## EXERCISE OBJECTIVE:
Only the lines from the first line of the data through the line containing "Accept GDPR Terms (123, 1206)" belong in the answer, transcribed exactly; pictures do not.

Saved entries
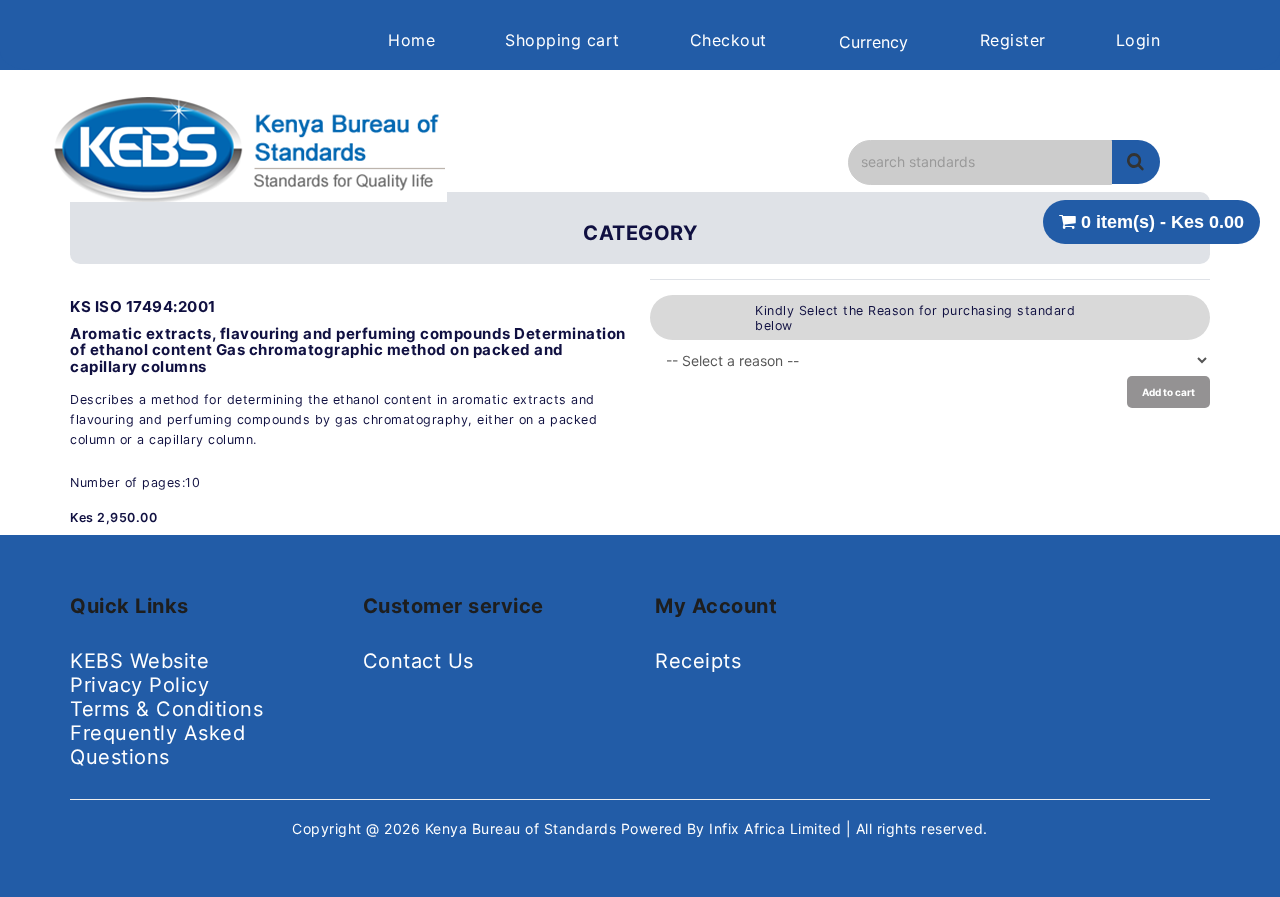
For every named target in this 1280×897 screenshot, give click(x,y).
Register (1013, 40)
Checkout (728, 40)
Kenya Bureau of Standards (523, 828)
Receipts (698, 661)
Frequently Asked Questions (157, 745)
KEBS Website (139, 661)
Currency (873, 42)
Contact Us (418, 661)
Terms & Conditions (166, 709)
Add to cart (1168, 392)
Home (411, 40)
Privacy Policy (139, 685)
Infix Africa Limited (777, 828)
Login (1138, 40)
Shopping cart (562, 40)
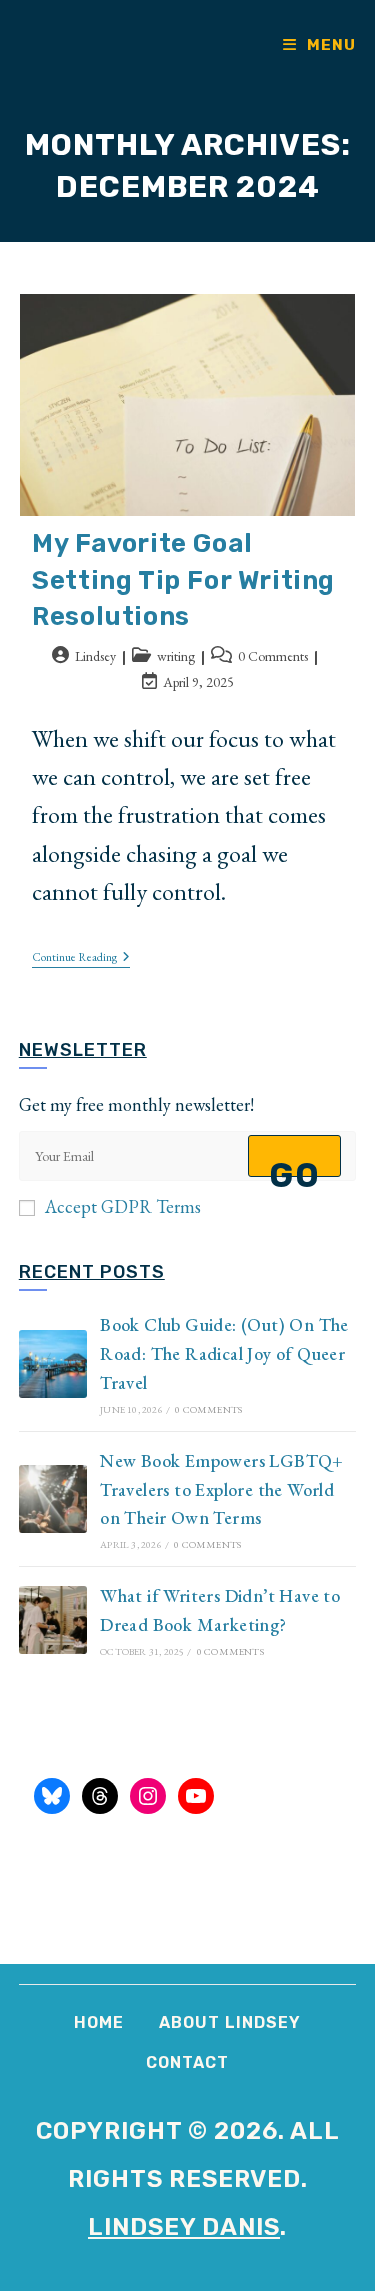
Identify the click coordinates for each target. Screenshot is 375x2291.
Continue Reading (81, 958)
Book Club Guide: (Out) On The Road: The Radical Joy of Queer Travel (224, 1353)
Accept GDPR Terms (123, 1206)
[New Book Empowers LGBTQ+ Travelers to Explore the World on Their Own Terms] (53, 1499)
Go (294, 1166)
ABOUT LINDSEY (230, 2022)
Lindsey (95, 656)
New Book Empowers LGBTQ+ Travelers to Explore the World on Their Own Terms (222, 1489)
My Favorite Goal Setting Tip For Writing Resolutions (183, 580)
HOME (99, 2022)
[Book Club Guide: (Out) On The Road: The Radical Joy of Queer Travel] (53, 1364)
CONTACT (187, 2062)
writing (176, 656)
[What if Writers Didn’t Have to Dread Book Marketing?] (53, 1620)
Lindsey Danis (184, 2227)
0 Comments (273, 656)
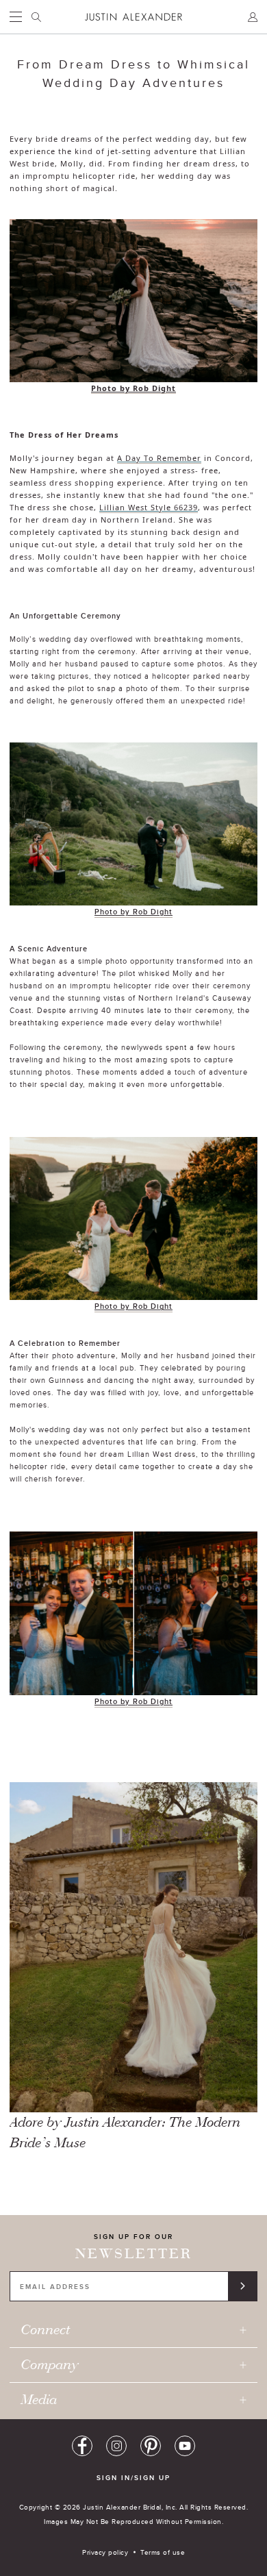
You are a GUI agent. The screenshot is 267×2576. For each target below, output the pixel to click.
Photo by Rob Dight (133, 388)
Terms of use (162, 2552)
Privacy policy (105, 2552)
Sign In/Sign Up (133, 2478)
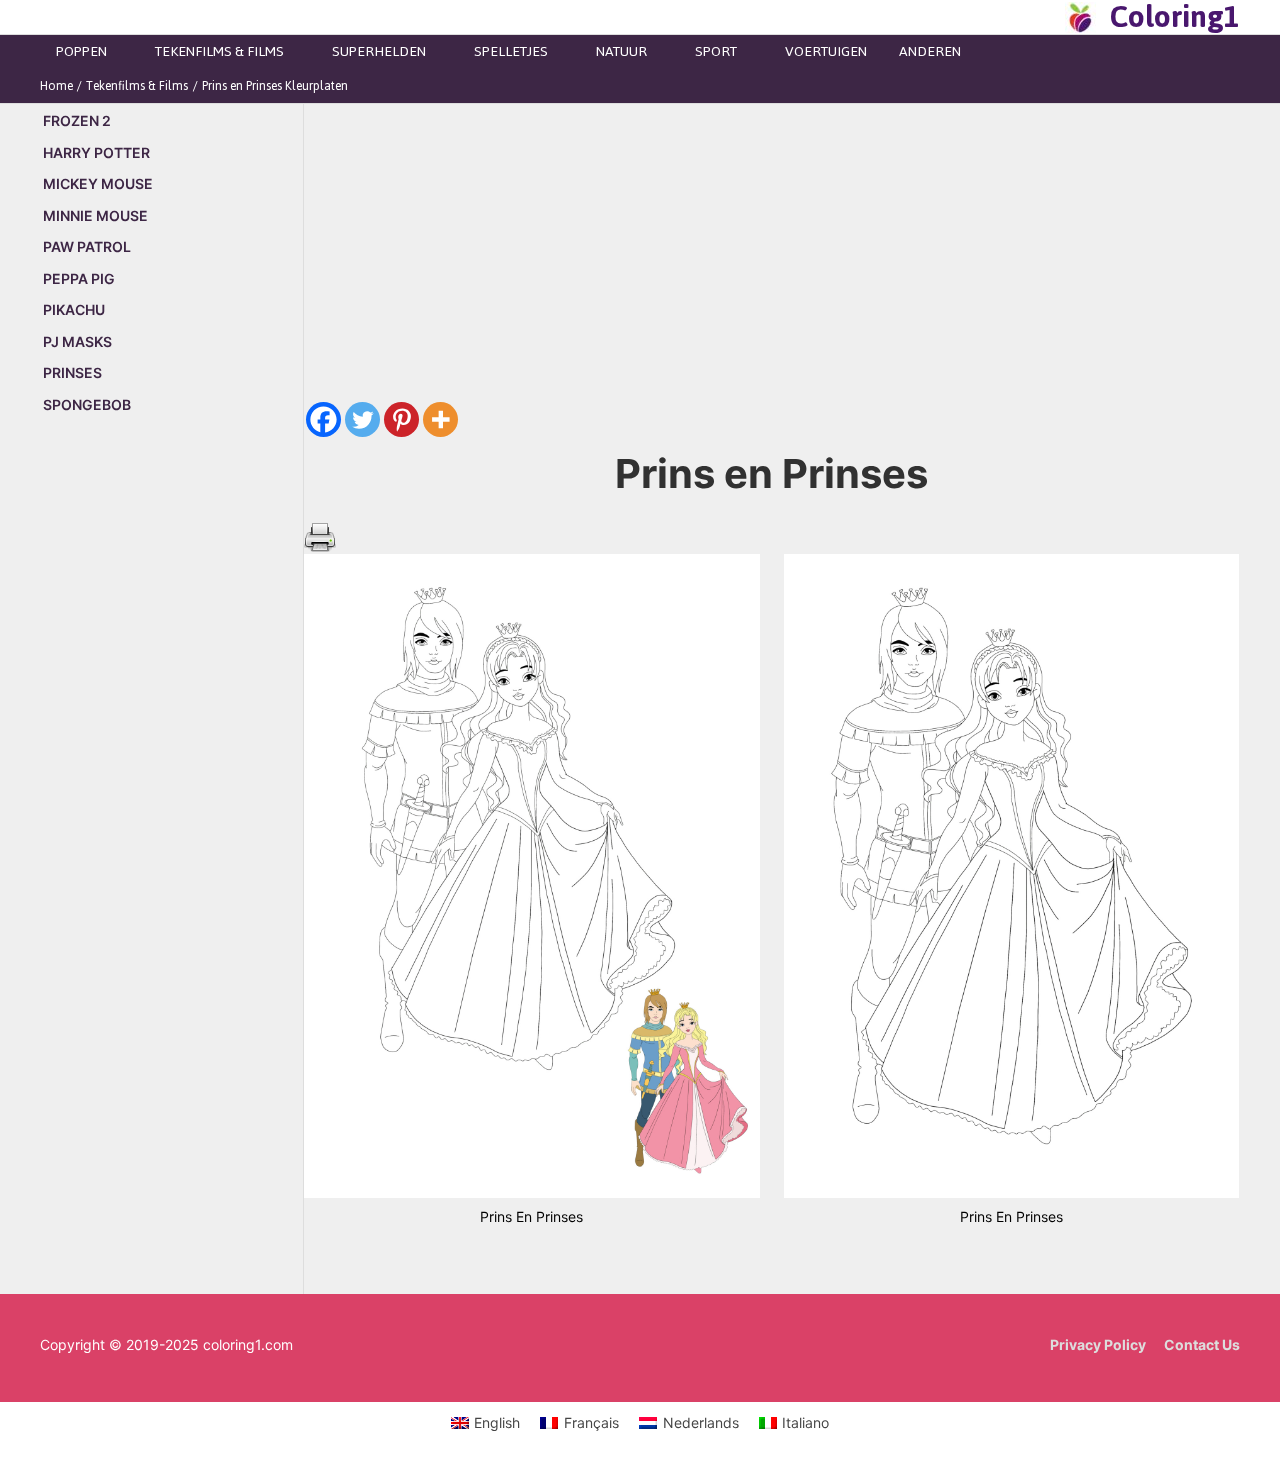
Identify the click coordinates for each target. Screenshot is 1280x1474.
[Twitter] (362, 419)
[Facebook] (323, 419)
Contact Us (1202, 1344)
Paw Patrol (87, 246)
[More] (440, 419)
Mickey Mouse (98, 183)
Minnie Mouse (95, 215)
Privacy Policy (1098, 1344)
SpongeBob (87, 404)
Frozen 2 (77, 120)
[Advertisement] (171, 772)
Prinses (72, 372)
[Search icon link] (1044, 17)
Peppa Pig (79, 278)
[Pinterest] (401, 419)
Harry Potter (96, 152)
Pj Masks (77, 341)
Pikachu (74, 309)
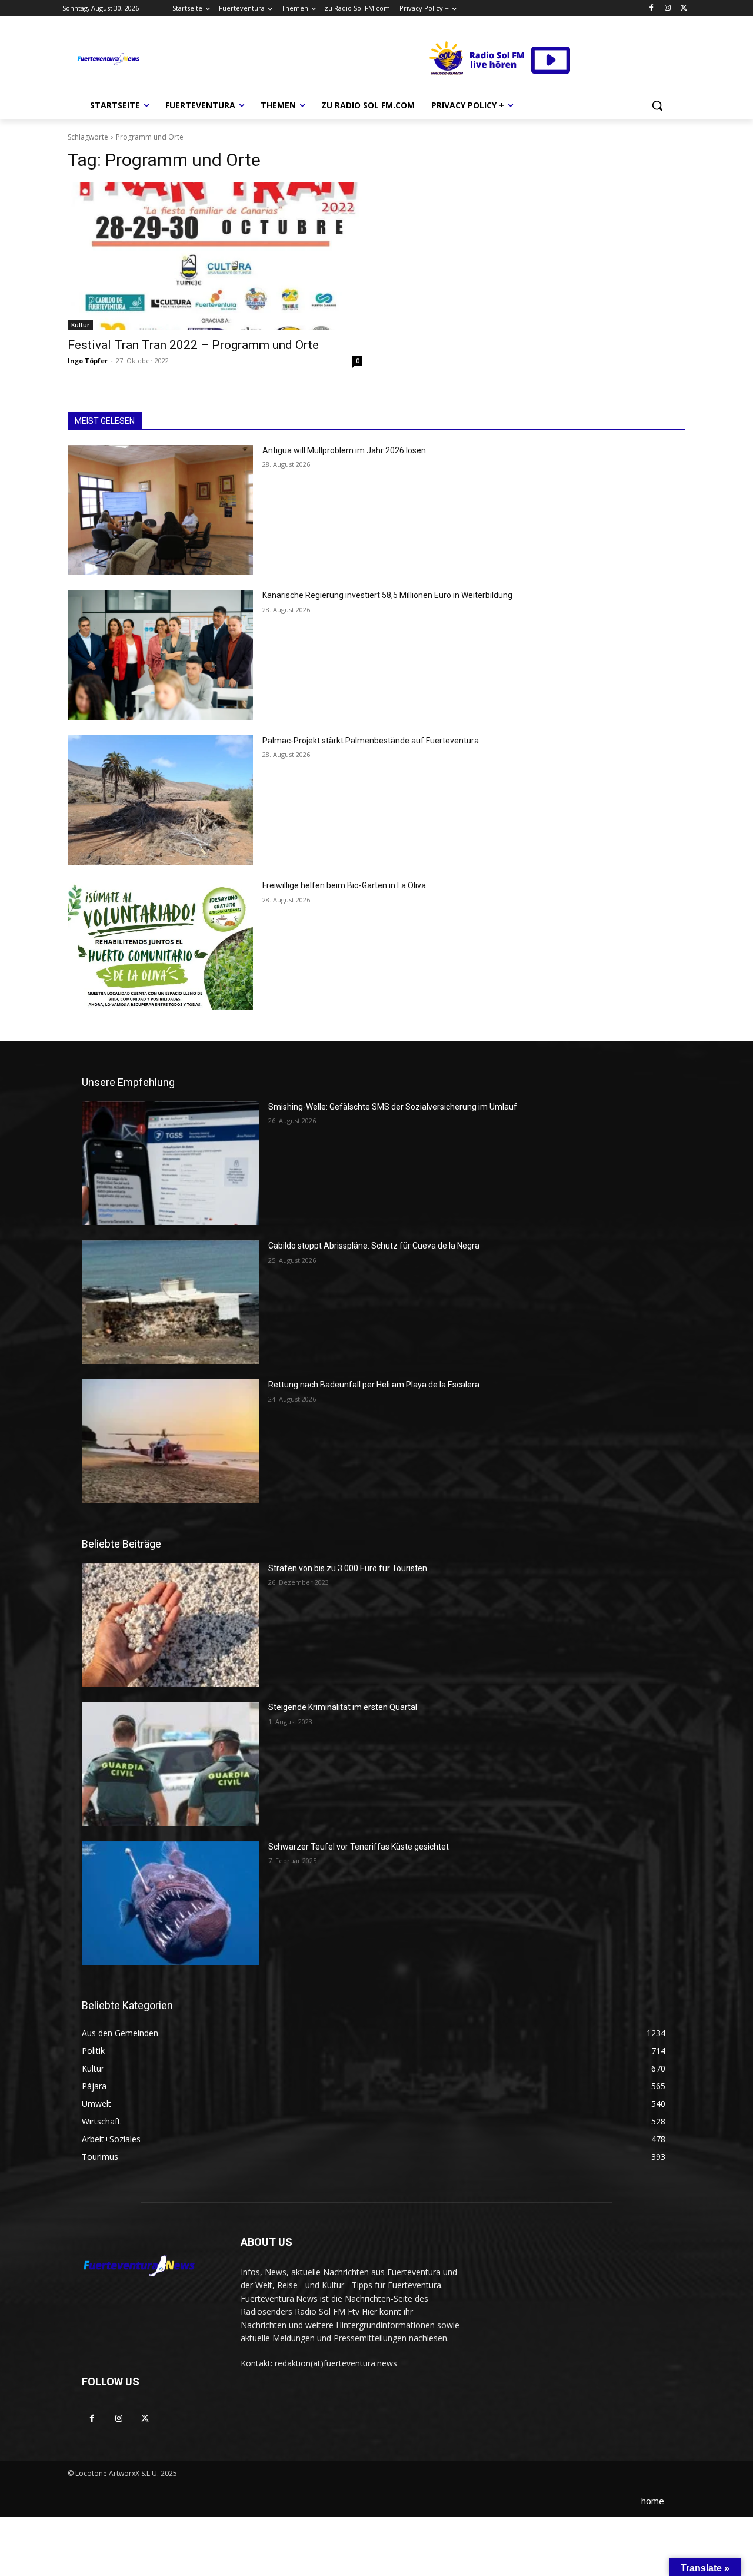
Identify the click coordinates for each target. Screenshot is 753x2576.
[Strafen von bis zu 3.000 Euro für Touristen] (170, 1625)
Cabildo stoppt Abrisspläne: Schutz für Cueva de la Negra (373, 1245)
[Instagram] (667, 8)
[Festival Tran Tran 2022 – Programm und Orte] (215, 256)
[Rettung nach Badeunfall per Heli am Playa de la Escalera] (170, 1441)
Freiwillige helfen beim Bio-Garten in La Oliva (344, 885)
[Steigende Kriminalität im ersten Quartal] (170, 1763)
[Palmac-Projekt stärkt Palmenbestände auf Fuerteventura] (160, 800)
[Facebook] (651, 8)
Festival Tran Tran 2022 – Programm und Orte (193, 345)
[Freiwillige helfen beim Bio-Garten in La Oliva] (160, 945)
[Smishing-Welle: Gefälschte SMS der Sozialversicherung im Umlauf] (170, 1163)
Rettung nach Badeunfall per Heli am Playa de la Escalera (373, 1384)
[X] (684, 8)
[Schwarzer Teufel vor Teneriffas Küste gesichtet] (170, 1903)
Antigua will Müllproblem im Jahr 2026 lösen (344, 450)
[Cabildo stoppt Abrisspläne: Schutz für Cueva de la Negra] (170, 1302)
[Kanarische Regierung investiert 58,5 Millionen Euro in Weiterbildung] (160, 655)
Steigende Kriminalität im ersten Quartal (342, 1707)
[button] (657, 105)
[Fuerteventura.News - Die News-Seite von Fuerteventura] (107, 59)
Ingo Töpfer (88, 360)
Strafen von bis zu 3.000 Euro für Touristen (347, 1568)
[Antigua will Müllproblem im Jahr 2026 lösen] (160, 510)
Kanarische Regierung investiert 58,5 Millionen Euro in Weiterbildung (387, 595)
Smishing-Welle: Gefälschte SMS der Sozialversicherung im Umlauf (392, 1106)
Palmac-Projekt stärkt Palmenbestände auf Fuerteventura (370, 740)
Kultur (80, 325)
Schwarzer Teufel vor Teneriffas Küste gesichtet (358, 1846)
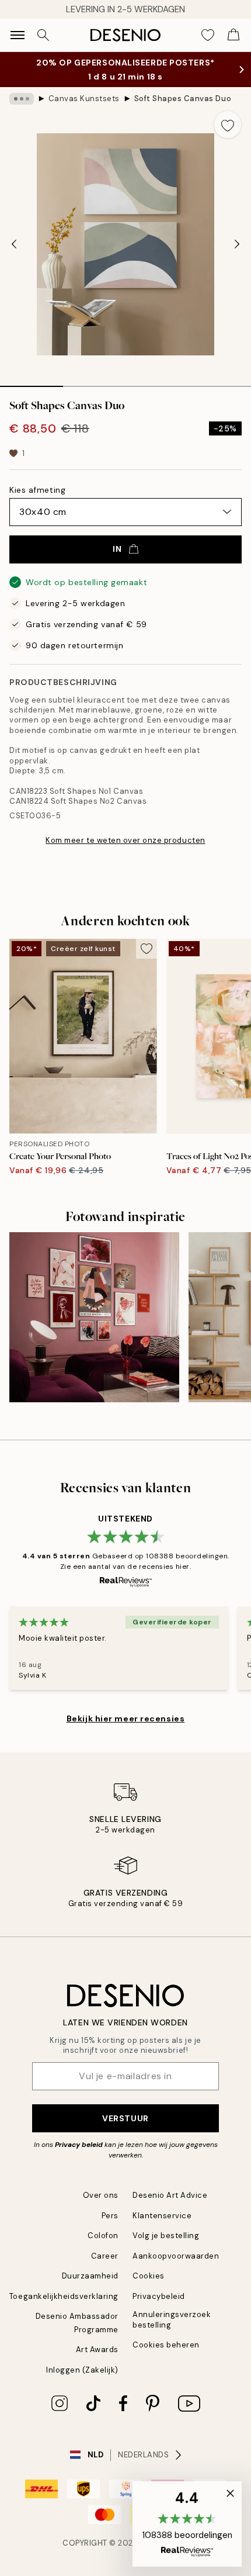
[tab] (31, 394)
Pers (110, 2227)
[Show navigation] (17, 35)
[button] (187, 2524)
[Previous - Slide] (14, 256)
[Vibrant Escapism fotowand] (94, 1329)
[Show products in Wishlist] (208, 35)
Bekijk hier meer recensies (126, 1730)
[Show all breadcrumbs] (21, 110)
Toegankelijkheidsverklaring (63, 2308)
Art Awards (97, 2361)
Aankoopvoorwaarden (176, 2268)
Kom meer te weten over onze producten (125, 852)
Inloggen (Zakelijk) (82, 2382)
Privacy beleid (79, 2156)
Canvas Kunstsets (84, 110)
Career (104, 2268)
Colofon (103, 2247)
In (117, 560)
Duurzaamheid (90, 2288)
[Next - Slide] (237, 256)
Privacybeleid (159, 2308)
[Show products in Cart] (233, 35)
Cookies (149, 2288)
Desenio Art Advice (170, 2207)
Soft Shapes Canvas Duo (182, 110)
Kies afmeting (37, 501)
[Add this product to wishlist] (228, 136)
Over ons (100, 2207)
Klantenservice (162, 2227)
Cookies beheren (166, 2356)
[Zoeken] (43, 35)
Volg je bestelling (166, 2247)
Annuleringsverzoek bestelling (172, 2331)
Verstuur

## TASK RESULT:
For every named target in this 1280×897 screenshot, give click(x,y).
Register (1013, 40)
Checkout (728, 40)
Kenya Bureau of Standards (523, 828)
Receipts (698, 661)
Frequently Asked Questions (157, 745)
KEBS Website (139, 661)
Currency (873, 42)
Contact Us (418, 661)
Terms & Conditions (166, 709)
Add to cart (1168, 392)
Home (411, 40)
Privacy Policy (139, 685)
Infix Africa Limited (777, 828)
Login (1138, 40)
Shopping cart (562, 40)
Identify the click coordinates for each target. Screenshot is 375x2291.
Continue Reading (81, 958)
Book Club Guide: (Out) On The Road: The Radical Joy of Queer Travel (224, 1353)
Accept GDPR Terms (123, 1206)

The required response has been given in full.